The opioid epidemic continues to ravage our community. This week, Franklin County Coroner Dr. Anahi Ortiz issued an alert after 5 people died of an overdose in less than 24 hours bringing the number to at least 18 overdoses in the last week.
Many of those deaths are occurring on the west and south side of Columbus, but Dr. Ortiz is making a plea to all families tonight.
She says in the first 6 months of 2018 there was a decrease in the number of overdose deaths in Franklin County compared to last year, however, a spike in deaths over the last month has her concerned.
She says he staff has been fielding heartbreaking calls.
“[Her assistant has] been getting calls from parents who are looking for their child who are addicted to heroin etcetera and they are calling here because they don’t know where they are and they’re just assuming they’re going to be dead,” said Dr. Ortiz.
She is making a simple plea to families who have an active addict, urging them to keep Naloxone on hand.
Mark Voils overdosed in 2008 and 2010 before getting clean and staying that way.
He was saved twice by Narcan, a brand of Naloxone, but it wasn’t available to his brother who overdosed in 2015.

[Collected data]
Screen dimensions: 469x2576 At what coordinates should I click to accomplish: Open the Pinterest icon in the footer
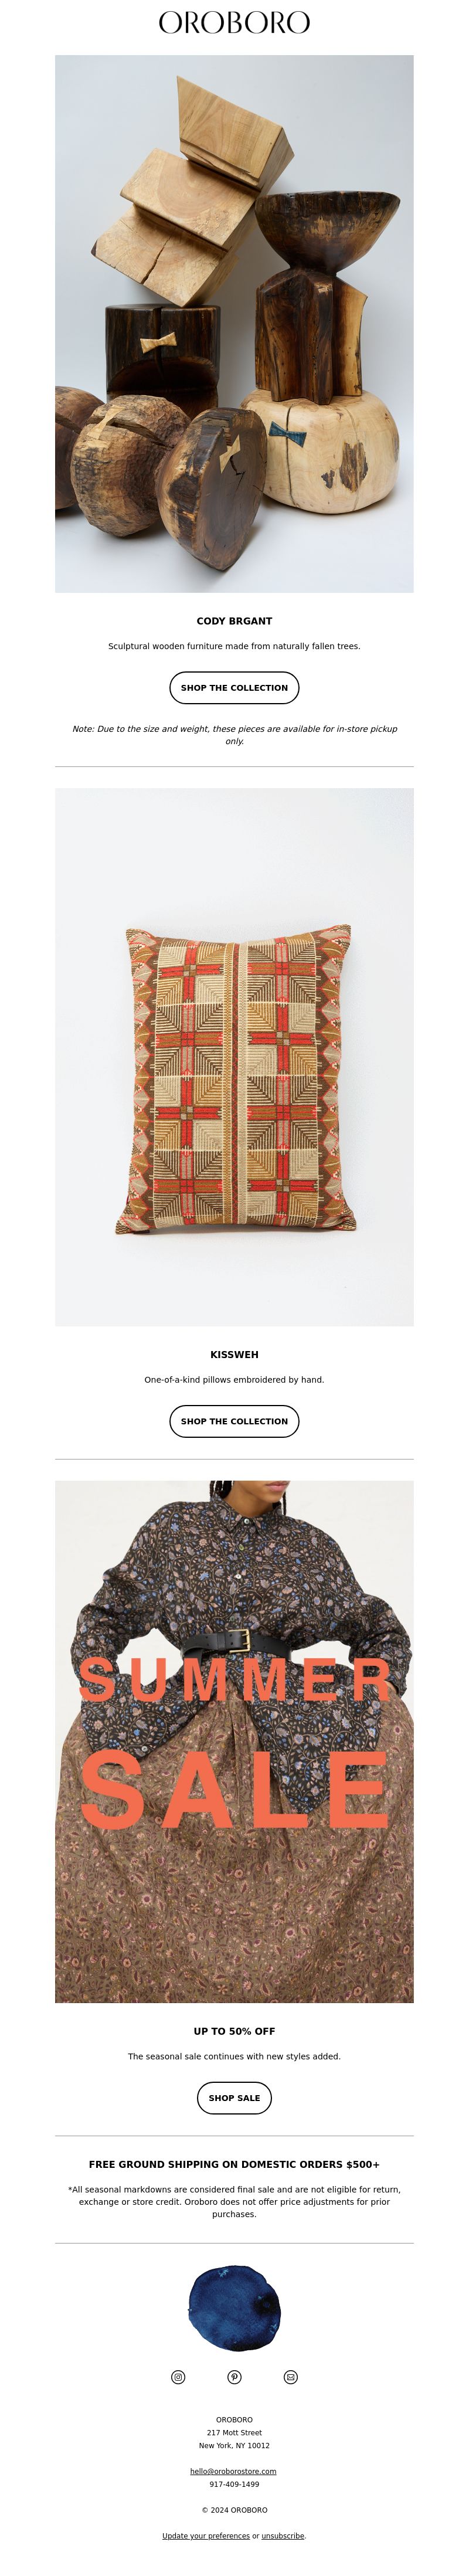[234, 2377]
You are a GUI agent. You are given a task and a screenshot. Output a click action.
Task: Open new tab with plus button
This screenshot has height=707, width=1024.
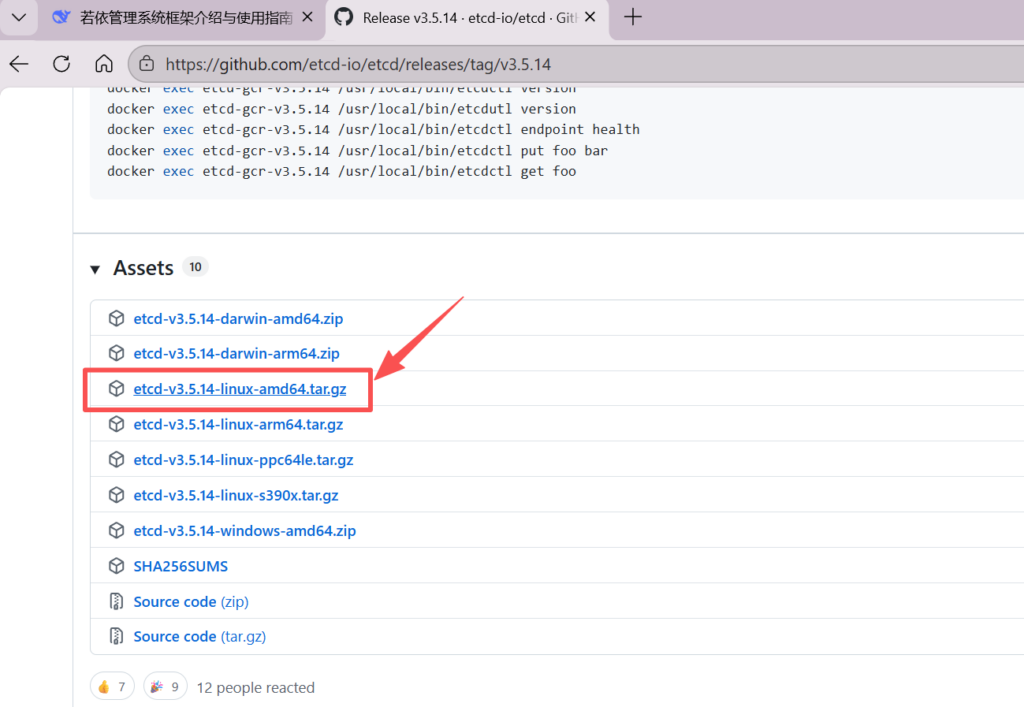632,17
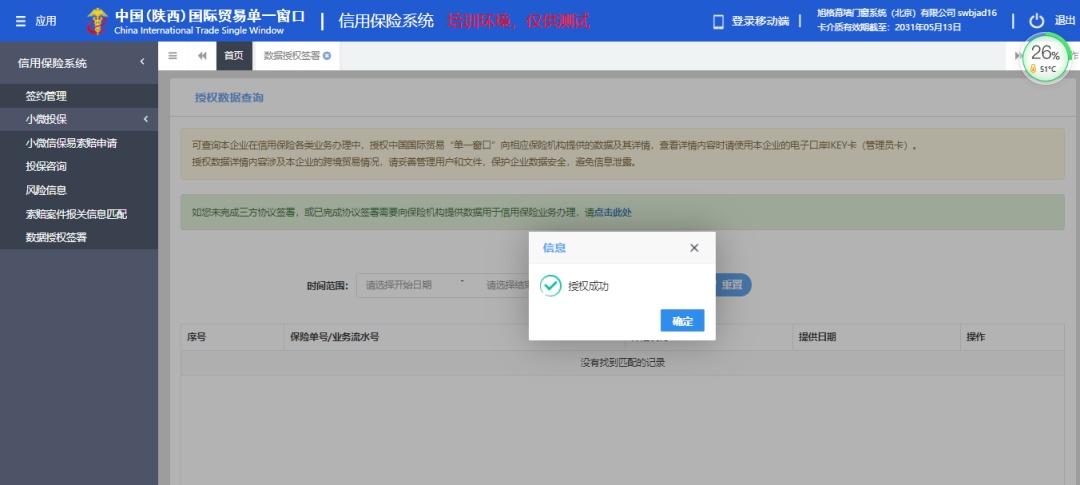Click the green success checkmark icon
Screen dimensions: 1080x485
pyautogui.click(x=550, y=286)
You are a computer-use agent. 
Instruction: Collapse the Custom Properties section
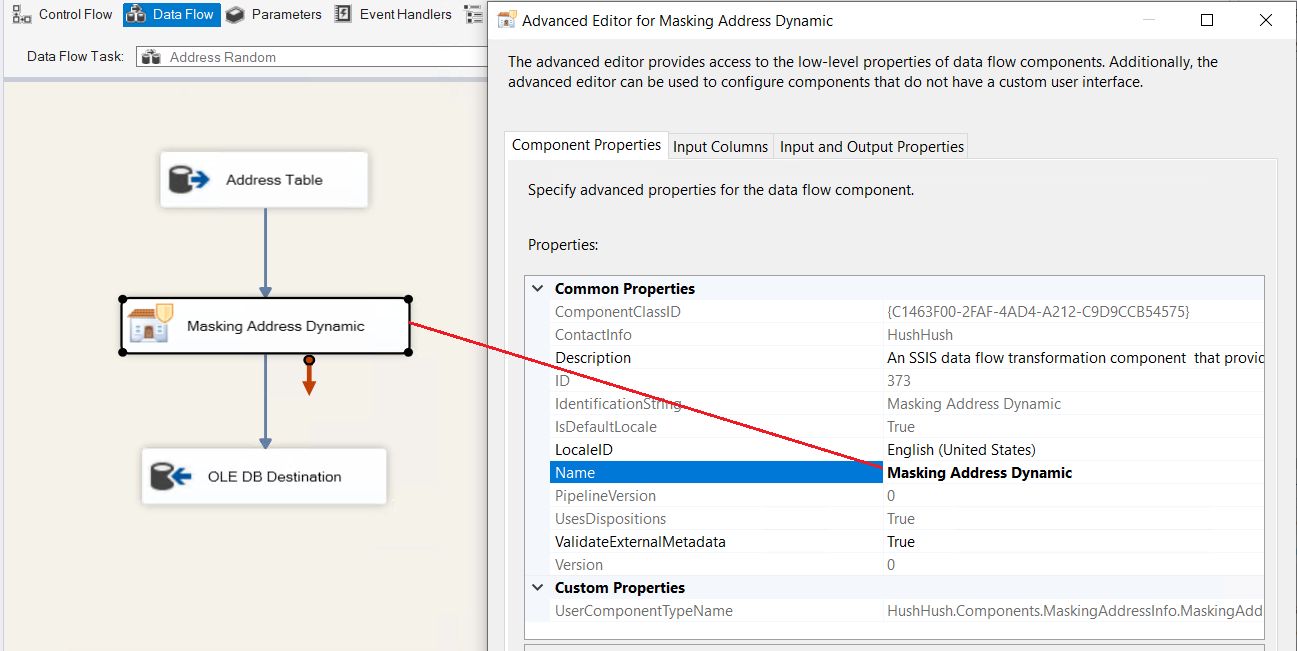pyautogui.click(x=538, y=588)
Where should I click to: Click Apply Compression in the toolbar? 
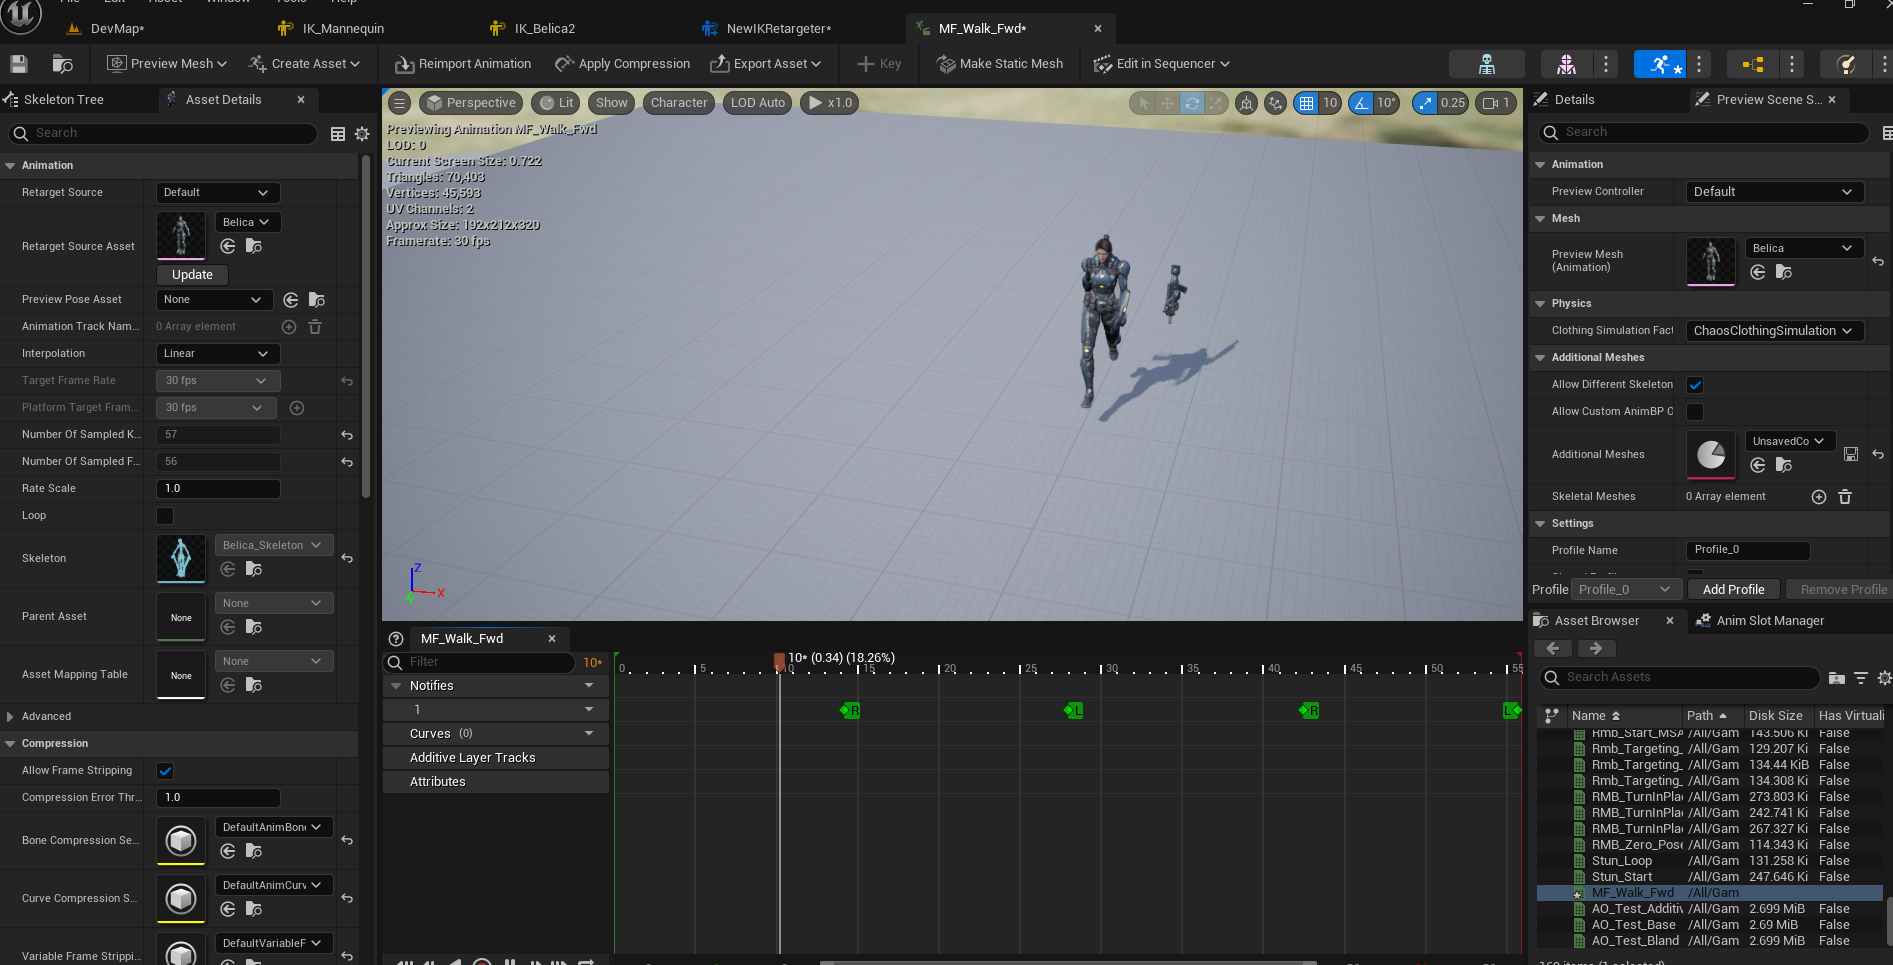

◆ **What to work on**
Could you carry on the news piece about overdose deaths in Franklin County, starting right after its last sentence?

◆ **Your response**
“I can’t help but think if Narcan was available maybe someone that was in the room with him may have saved his life,” said Voils.
After 8 years of being sober Voils is now the Director of Admissions at Maryhaven and his message to families is: all is not lost.
“I know that there is hope and people can achieve sobriety,” said Voils.
But Voils and Ortiz point out addicts can only do that if they are alive.
According to Dr. Ortiz the lifesaving drug can be purchased at pharmacies without a prescription.
She also says that some of the current overdoses are a result of dealers selling pills to people who think they are buying Percocet; in reality, they are getting pills filled with Fentanyl.